California and Oregon are two states that have passed laws to expand access to contraceptives. In both states, women will be able to get birth control directly from their pharmacists without a prescription from a doctor. The changes will go into effect this October in California and in Oregon, next January.

Below are six reasons why birth control should be more accessible in the United States.

1.) Health Benefits for Women

In 2011, the Guttmacher Institute estimated that 1.5 million women use birth control to help with medical issues such as ovarian cancer, ovarian cysts, endometriosis and endometrial cancer.

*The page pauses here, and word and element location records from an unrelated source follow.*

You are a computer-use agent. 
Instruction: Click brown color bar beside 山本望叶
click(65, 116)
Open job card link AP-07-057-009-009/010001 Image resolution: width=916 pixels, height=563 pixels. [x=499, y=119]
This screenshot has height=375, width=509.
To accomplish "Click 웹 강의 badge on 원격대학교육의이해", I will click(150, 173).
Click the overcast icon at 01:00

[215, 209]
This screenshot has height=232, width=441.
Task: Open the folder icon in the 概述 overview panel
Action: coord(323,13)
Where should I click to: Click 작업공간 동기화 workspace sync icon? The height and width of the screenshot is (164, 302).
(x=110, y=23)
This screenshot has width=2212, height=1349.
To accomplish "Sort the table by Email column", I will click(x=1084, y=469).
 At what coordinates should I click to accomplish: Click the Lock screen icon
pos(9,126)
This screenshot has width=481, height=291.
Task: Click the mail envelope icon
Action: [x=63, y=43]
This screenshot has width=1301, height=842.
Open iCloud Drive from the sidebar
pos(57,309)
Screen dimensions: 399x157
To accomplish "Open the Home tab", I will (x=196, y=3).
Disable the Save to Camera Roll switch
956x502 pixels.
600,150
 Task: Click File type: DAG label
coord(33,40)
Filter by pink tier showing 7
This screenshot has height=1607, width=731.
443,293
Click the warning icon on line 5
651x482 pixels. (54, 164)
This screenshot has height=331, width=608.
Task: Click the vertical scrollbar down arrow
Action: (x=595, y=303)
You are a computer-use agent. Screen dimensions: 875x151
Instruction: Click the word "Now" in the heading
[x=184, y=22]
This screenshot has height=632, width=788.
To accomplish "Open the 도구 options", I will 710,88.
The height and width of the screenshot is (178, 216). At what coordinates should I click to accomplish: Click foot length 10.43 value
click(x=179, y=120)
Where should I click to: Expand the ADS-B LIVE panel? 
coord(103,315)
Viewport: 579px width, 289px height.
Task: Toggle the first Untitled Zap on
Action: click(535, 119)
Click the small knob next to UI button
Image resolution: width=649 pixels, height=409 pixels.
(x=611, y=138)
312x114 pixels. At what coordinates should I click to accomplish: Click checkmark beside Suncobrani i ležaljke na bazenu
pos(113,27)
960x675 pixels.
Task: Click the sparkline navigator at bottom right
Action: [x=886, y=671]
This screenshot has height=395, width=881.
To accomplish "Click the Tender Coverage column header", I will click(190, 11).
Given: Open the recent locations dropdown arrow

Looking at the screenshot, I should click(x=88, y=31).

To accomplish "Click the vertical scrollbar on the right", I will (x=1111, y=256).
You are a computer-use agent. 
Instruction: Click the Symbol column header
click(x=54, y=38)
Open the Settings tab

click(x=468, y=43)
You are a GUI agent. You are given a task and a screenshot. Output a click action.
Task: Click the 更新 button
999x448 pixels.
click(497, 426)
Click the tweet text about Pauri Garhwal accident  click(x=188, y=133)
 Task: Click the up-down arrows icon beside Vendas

They also found that more than 58 percent of birth control users cite other medical issues in addition to preventing a pregnancy, such as reducing cramps or menstrual pain, preventing menstrual side effects, and treating acne.

2.) Better Care for Women and their Families

In a study by Jennifer Frost and Laura Lindberg of the Guttmacher Institute, it was found that women use birth control because it "allows them to better care for themselves and their families, complete their education and achieve economic security."

Earlier this week, I asked Rachelle Suissa, president of Brooklyn-Queens National Organization for Women (NOW) about the importance of birth control being more accessible. According to Suissa:

Birth control should be more accessible for women in the United States because increasing numbers of women in their 20s and early 30s are choosing to postpone marriage and motherhood in favor of pursuing academic, career and other related goals. Therefore, birth control is essential to their ability to achieve the work-life balance so that when they have completed their professional goals, they would be able to successfully focus on having a family. Having access to birth control is key to increasing the number of women on corporate boards, school boards, and in public office.

3.) It Reduces the Teen Birth Rate

Earlier this month, the Colorado Department of Public Health and Environment announced that the state's teen birth rate dropped 40 percent between 2009 and 2013. This was in large part due to a program that provides contraception to low-income women.

4.) Access to Birth Control Can Help Decrease Abortion Rates

Lack of readily available contraception and sex education is one of the top reasons for abortions. Last year, a study by Washington University School of Medicine researchers showed that when barriers to contraceptive access are removed, teen pregnancy and abortion rates plummet.

5.) 70 Percent Favor Legalizing Over-the-Counter Birth Control

This is an issue which women across the political spectrum seem to agree with -- it should be available without a prescription. According to a Reason-Rupe poll, "70 percent of Americans favor legalizing over-the-counter birth control pills and patches without a doctor's prescription."

6.) It Saves Taxpayers Billions of Dollars

According to a study posted in the New England Journal of Medicine, "In 2010, births involving teenage mothers cost the United States nearly $10 billion in increased public assistance and health care and in income lost as a result of lower educational attainment and reduced earnings among children born to teenage mothers." By preventing pregnancies, taxpayers would save billions of dollars each year.